Comments

Sorted by
gwern22

We have not yet tried 4.5 as it's so expensive that we would not be able to deploy it, even for limited sections.

Still seems like potentially valuable information to know: how much does small-model smell cost you? What happens if you ablate reasoning? If it is factual knowledge and GPT-4.5 performs much better, then that tells you things like 'maybe finetuning is more useful than we think', etc. If you are already set up to benchmark all these OA models, then a datapoint from GPT-4.5 should be quite easy and just a matter of a small amount of chump change in comparison to the insight, like a few hundred bucks.

gwern127

22.3 percent of cardinals are reported as eldest children. That compares to 21.6 percent which are youngest children. Eldest children are still favored.

I kept waiting for you to discuss this point: in considering analysis of cardinals (as opposed to ordinary random people), what about the other relevant birth-order effects? Like the... first-born eldest birth order effect, where first-borns are smarter, more extraverted, stabler, higher-SES etc. All of which sounds exactly like the sort of thing you need to rise through an extreme hierarchy to the top.

After all, surely homosexuality is not the primary trait the Catholic Church hierarchy is trying to select for?

gwern*50

The failure of the compute-rich Llama models to compete with the compute poorer but talent and drive rich Alibaba and DeepSeek

This seems like it's exaggerating the Llama failure. Maybe the small Llama-4s just released yesterday are a bit of a disappointment because they don't convincingly beat all the rivals; but how big a gap is that absolutely? When it comes to DL models, there's generally little reason to use #2; but that doesn't mean #2 was all that much worse and 'a failure' - it might only have been weeks behind #1. (Indeed, a model might've been the best when it was trained, and release just took a while. Would it be reasonable to call such a model a 'failure'? I wouldn't. It might be a failure of a business model or a corporate strategy, but that model qua model is a good model, Bront.) #2 just means it's #2, lesser by any amount. How far back would we have to go for the small Llama-4s to have been on the Pareto frontier? It's still early, but I'm getting the impression so far that you wouldn't have to go that far back. Certainly not 'years' (it couldn't perform that well on LMArena in its 'special chatbot configuration' even sloptimized if it was years behind), unless the wilder rumors turn out to be true (like deliberately training on the test sets - in which case, Zuckerberg may have to burn FB AI with fire and reboot the entire AI org because the culture is irretrievably rotten - but of course such rumors usually do not, so I mention this mostly to indicate that right now Llama Internet commentary is high on heat and low on light).

The failure of the compute-rich Llama models to compete with the compute poorer but talent and drive rich Alibaba and DeepSeek shows that even a substantial compute lead can be squandered. Given that there is a lot of room for algorithmic improvements (as proven by the efficiency of the human brain), this means that determined engineering plus willingness to experiment rather than doubling-down on currently working tech.

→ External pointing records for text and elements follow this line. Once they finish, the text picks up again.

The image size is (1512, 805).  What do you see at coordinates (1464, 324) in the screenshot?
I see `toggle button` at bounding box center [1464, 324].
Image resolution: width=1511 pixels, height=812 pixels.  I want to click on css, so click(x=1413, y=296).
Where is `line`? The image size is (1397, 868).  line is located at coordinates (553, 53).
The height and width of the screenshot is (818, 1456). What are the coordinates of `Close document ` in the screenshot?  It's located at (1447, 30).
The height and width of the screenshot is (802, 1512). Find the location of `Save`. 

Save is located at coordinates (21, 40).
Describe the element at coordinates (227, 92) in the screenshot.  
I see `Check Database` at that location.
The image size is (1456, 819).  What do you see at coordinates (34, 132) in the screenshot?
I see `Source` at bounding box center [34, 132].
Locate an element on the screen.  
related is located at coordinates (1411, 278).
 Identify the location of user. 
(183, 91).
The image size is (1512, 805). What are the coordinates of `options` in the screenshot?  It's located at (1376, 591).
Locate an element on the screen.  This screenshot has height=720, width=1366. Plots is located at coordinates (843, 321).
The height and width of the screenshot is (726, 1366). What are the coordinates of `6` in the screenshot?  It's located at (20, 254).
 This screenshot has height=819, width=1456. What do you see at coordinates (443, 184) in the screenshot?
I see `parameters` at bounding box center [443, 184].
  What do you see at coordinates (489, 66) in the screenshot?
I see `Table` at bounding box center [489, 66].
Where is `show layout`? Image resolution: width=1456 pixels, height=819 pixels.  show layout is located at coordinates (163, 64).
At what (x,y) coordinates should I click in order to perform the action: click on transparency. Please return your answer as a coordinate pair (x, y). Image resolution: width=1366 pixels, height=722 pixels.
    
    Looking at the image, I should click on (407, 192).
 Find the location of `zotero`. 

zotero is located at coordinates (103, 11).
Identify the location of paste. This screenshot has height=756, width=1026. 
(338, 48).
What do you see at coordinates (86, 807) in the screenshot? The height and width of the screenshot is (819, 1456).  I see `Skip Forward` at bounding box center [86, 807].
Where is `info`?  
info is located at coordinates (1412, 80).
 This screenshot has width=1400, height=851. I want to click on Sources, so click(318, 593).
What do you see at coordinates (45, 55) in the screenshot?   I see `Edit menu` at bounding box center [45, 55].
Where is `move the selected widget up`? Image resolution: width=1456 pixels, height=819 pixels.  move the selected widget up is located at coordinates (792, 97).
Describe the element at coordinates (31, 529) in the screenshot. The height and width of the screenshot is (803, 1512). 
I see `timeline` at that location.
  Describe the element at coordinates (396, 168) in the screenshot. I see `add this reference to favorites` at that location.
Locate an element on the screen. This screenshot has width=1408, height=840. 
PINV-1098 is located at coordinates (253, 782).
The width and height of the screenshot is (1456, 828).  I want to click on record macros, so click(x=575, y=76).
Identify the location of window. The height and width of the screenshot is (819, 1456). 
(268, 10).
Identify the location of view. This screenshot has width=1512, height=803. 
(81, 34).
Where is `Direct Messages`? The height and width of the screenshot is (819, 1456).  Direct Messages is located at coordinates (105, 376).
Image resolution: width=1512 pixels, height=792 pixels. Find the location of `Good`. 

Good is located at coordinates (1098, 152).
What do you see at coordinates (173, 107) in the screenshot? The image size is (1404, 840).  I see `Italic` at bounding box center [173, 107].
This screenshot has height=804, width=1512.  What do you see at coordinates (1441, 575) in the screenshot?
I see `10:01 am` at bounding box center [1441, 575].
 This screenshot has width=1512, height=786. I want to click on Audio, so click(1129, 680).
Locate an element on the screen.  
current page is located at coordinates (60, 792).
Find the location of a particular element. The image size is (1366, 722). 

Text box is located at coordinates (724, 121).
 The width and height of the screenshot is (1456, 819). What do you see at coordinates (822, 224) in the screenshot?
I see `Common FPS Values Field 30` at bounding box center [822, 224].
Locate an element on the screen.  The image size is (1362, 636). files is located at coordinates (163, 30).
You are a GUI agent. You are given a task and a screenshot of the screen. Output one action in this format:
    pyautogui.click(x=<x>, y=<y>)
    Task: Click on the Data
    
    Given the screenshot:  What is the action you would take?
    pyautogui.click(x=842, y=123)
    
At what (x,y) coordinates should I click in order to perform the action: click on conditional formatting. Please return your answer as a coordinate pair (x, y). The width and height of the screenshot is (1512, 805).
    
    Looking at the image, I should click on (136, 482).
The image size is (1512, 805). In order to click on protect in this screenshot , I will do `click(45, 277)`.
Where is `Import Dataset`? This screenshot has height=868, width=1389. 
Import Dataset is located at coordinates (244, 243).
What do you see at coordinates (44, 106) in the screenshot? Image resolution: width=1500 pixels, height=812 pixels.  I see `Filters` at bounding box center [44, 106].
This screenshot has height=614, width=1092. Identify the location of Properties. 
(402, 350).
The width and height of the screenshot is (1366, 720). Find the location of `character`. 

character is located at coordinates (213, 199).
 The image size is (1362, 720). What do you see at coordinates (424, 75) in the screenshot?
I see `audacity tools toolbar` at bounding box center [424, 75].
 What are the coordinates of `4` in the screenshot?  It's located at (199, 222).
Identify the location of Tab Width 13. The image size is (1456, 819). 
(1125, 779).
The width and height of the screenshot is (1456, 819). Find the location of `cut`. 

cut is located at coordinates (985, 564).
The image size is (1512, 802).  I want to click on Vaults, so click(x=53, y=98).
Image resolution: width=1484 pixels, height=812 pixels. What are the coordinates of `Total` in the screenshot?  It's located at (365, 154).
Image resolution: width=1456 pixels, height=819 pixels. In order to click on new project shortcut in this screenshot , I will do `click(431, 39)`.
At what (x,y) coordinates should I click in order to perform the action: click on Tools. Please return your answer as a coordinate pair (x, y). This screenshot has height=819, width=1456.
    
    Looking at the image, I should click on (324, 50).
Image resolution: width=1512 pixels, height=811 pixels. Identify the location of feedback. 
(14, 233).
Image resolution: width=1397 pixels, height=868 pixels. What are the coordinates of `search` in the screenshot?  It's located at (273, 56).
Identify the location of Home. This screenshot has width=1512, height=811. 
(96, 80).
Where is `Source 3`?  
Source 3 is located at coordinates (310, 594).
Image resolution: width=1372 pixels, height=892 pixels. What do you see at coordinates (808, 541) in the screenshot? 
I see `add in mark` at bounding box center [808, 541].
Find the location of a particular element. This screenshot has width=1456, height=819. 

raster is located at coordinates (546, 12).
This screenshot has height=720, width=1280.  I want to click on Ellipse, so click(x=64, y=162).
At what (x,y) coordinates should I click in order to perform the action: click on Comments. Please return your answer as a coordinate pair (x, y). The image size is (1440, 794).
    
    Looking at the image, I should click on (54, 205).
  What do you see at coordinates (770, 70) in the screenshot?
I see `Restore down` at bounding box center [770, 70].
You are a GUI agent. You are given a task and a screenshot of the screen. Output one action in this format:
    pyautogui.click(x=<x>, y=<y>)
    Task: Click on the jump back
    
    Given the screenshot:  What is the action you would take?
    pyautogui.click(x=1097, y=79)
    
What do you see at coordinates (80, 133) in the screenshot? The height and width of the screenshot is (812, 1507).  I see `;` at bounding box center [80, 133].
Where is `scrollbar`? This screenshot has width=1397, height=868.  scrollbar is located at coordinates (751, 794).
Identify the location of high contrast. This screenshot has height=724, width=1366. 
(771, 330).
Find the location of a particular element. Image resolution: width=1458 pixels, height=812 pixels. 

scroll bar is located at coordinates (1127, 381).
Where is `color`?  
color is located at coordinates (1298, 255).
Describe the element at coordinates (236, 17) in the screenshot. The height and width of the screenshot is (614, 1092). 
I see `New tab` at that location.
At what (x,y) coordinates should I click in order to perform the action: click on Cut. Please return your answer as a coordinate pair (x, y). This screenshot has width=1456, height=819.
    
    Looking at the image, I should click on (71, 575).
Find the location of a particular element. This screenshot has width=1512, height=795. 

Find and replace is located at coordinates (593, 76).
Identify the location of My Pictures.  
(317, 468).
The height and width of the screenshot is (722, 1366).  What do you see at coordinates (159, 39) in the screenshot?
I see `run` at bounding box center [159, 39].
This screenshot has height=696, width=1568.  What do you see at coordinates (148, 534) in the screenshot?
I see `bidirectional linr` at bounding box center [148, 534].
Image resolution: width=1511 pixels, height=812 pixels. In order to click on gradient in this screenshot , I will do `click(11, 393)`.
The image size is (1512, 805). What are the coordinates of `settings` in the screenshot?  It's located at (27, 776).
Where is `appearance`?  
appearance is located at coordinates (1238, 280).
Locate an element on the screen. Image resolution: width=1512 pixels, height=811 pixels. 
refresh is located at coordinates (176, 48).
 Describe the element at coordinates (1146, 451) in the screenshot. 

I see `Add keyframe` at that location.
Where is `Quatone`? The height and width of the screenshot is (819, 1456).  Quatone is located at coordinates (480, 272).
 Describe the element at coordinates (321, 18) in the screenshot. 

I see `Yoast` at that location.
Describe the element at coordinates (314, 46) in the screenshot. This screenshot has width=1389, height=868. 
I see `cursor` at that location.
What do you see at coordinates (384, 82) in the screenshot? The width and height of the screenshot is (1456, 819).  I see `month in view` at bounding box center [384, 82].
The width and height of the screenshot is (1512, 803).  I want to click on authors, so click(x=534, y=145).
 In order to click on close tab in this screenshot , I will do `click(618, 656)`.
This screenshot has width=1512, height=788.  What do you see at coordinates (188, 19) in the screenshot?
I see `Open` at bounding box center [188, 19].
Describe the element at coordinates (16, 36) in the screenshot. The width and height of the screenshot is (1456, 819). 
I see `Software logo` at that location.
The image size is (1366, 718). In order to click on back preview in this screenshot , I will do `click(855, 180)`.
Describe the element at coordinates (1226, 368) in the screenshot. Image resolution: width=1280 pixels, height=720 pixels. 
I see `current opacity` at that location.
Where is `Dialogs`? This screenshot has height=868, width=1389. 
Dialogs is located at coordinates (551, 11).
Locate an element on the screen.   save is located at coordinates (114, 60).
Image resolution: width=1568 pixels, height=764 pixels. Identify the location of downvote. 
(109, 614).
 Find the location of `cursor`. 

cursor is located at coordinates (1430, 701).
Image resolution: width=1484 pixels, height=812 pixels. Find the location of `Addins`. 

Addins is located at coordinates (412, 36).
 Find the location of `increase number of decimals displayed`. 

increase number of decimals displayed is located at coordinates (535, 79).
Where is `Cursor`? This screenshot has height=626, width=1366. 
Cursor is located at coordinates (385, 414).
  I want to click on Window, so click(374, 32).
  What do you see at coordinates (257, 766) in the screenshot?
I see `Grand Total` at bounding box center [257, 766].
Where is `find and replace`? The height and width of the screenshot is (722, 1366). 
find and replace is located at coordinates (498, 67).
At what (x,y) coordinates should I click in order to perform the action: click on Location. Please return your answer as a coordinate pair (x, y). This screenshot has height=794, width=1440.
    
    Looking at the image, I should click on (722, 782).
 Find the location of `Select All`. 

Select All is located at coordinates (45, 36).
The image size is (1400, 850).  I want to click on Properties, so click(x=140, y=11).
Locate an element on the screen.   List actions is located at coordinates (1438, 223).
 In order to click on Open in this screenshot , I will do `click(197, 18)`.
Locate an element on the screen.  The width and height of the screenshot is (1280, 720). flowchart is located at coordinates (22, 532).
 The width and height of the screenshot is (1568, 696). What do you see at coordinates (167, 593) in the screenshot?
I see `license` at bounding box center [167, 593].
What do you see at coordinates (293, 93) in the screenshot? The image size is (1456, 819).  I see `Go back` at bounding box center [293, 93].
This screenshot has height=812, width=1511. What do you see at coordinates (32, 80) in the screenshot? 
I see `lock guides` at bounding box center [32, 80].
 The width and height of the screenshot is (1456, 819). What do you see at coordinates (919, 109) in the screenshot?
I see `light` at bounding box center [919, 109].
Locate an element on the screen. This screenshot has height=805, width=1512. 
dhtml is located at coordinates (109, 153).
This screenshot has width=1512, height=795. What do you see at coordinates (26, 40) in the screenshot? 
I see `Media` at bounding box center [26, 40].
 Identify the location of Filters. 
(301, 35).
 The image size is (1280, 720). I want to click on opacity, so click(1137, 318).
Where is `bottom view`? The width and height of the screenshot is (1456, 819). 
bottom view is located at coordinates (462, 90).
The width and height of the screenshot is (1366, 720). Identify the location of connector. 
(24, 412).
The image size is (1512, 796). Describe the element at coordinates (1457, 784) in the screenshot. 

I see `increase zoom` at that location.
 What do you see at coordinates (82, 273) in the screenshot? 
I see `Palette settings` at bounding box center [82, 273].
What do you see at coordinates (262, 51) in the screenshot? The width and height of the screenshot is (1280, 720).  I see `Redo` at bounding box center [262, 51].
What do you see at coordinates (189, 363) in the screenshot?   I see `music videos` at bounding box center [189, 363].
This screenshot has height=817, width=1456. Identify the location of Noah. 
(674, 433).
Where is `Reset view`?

I'm not really following your argument here. Even if LLaMA-4 is disappointing compared to what DeepSeek could've done with the same compute because they'd get 40% MFU instead of FB's 20% or whatever, and are 2x as good in effective-compute, that doesn't close the lead when FB finishes its new Manhattan-sized datacenter, say, and has 100x DS's compute. Or are you arguing for the possibility of someone making an asymptotic scaling law breakthrough with a better exponent, so that even with 1/100th the compute, they can beat one of the giants?

gwern62

The human microbiome is irrelevant to this topic. The microbiome is highly heritable (usual twin studies & SNP heritabilities), and it is caused by genes and the environment, as well as unstable; its direct causal effects in normal humans are minimal. We know that it is supremely irrelevant because environmental changes like antibiotics or new food or global travel do not produce large changes in intelligence and most dramatically, germ-free humans exist and are of normal or even above-average intelligence, eg the fascinating mistakes and delusions of David despite his high intelligence. (Amusingly, germ-free mice apparently even live longer.) Microbiome research is, in general, very low quality and can't be taken seriously - look at your link:

Examples of how important the gut microbiome, and the parents' health, are for human development: https://humanmicrobiome.info/maternity/

Most of this page is meaningless mouse studies (infamous for not replicating and getting whatever result the experimenter wants and the animal model literature having huge systemic biases), and the handful of actual human studies I see here are all garbage - things like cross-sectional studies with large known familial confounding, or heavy reliance on things like breastfeeding where the beneficial effects disappear when controlling for just some confounds. This also goes for much-touted correlations like autism. There's not a single result on this page that provides a shred of evidence for your implied thesis that microbiome interventions could, even in theory, possibly matter to 'how to make superbabies'. It doesn't.

In 2021 a geneticist insisted to me that the microbiome was just a fad.

He was right. BTW, you remember what happened in 2021, right?

gwern368

I don't really understand how a local copy of the weights gives the terrorists more practical control over the software's alignment. I don't think it's easy to manually tweak weights for so specific a purpose. Maybe they just mean the API is doing a good job of blocking sketchy requests?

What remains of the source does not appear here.